**AIM:** Give only the number of lines in the data below that contain the string "Estimate". Matches must have the same case.

**DATASET ENTRIES:**
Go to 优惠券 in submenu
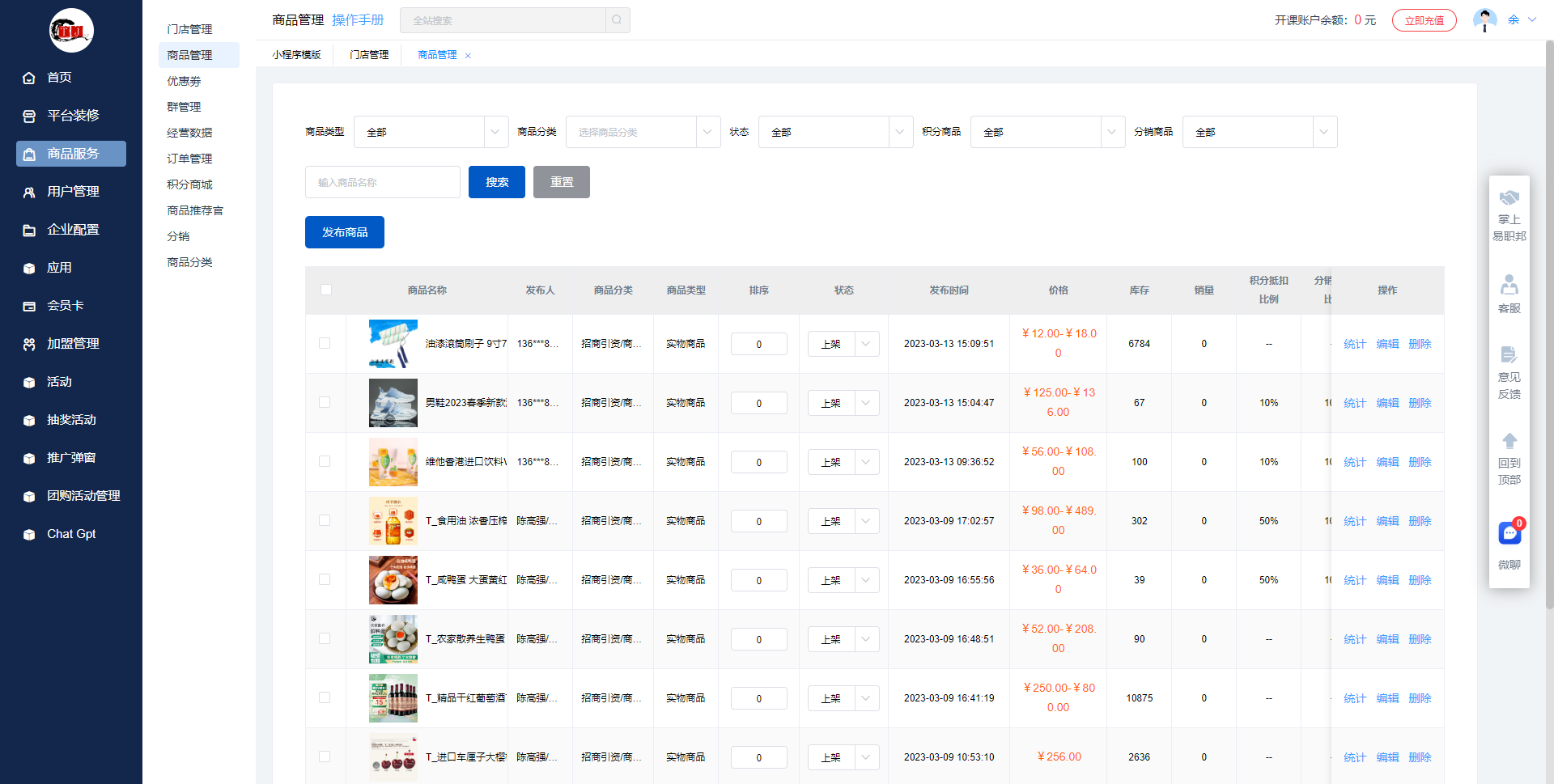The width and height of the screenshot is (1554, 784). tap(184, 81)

---

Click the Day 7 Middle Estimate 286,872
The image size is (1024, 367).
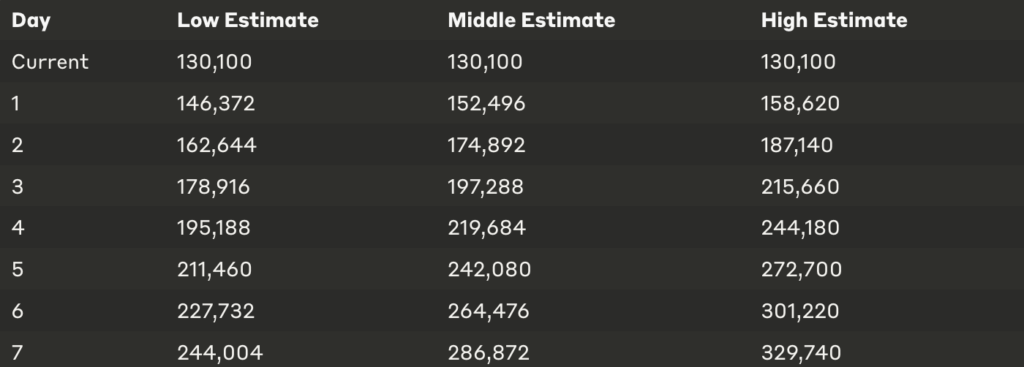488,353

**SOLUTION:** 1